Roosevelt was followed as
president by William Howard Taft. According to
official White House biography:
[Taft] was caught in the intense
battles between Progressives and conservatives.
… He pledged his loyalty to the Roosevelt
program, popular in the West, while his brother
Charles reassured eastern Republicans. William
Jennings Bryan, running on the Democratic ticket
for a third time, complained that he was having
to oppose two candidates, a western progressive
Taft and an eastern conservative Taft.
Progressives were pleased with Taft’s election.

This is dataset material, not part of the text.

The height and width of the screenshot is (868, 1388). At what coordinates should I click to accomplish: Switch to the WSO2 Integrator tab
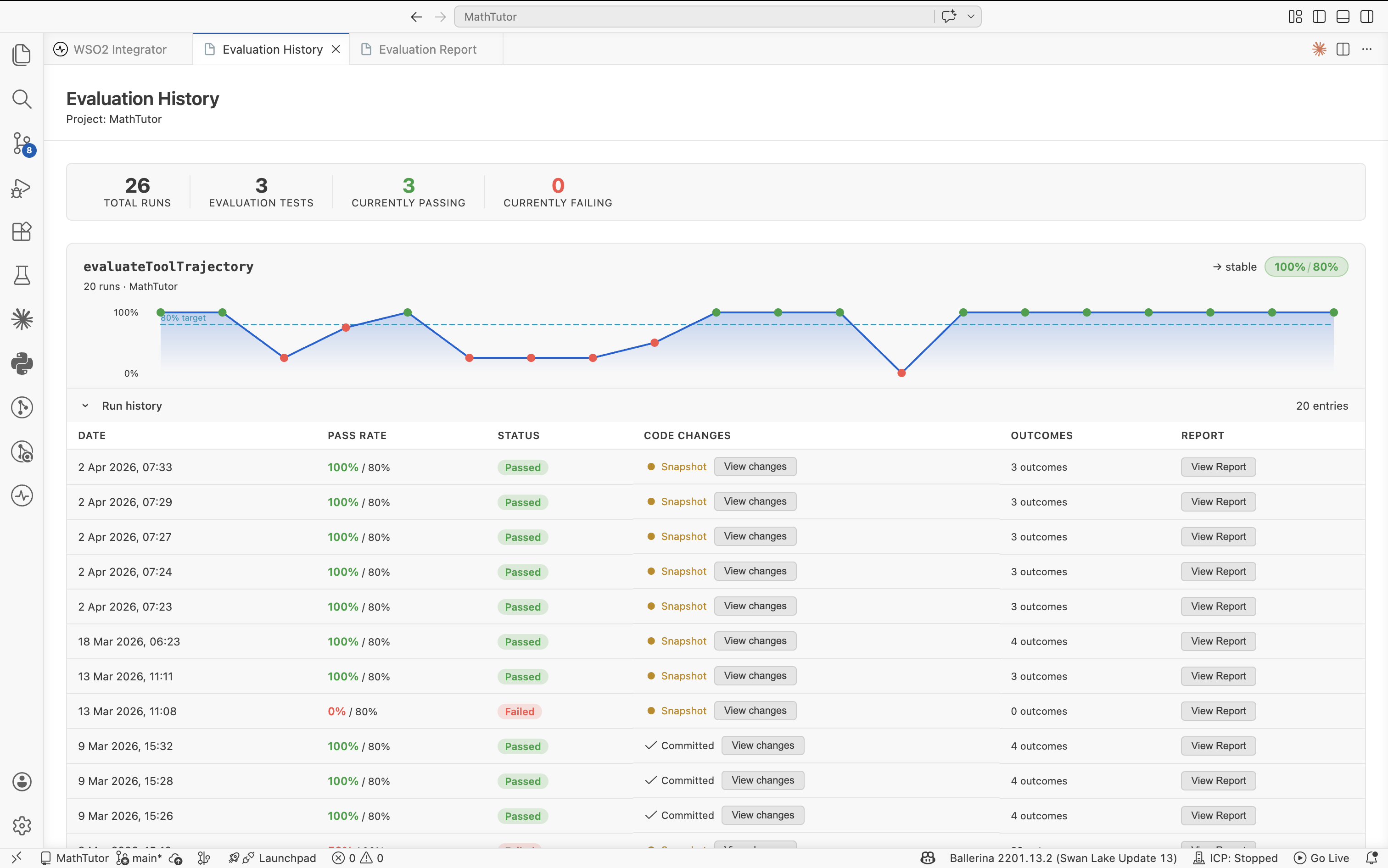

"Roosevelt has cut enough hay," they said; "Taft
is the man to put it into the barn."
Conservatives were delighted to be rid of
Roosevelt - the "mad messiah".
Taft
recognized that his techniques would differ from
those of his predecessor. Unlike Roosevelt, Taft
did not believe in the stretching of
Presidential powers. He once commented that
Roosevelt "ought more often to have admitted the
legal way of reaching the same ends". Taft
alienated many liberal Republicans who later
formed the Progressive Party by defending the
Payne-Aldrich Act which unexpectedly continued
high tariff rates. … In 1912, when the
Republicans re-nominated Taft, Roosevelt bolted
the party to lead the Progressives, thus
guaranteeing the election of Woodrow
Wilson.
Notwithstanding the
co-optation of populism into the progressive wings
of the two-party system, the presidential election
of 1912 was contested by three major candidates,
two of whom had previously won election to the
highest office of the land.
Incumbent
Republican President William Howard Taft was
re-nominated with the support of the conservative
wing of the party. Frustrated, former Republican
president Theodore Roosevelt, supported by the
populist faction, formed the Progressive Party
(nicknamed the "Bull Moose Party", a name derived
from his response to press question about his
health that he was "as fit as a bull moose").
Democrat Woodrow Wilson was
nominated only on the 46th ballot of a contentious
convention, helped finally by the support of the
populist Bryan and the delegates Bryan controlled.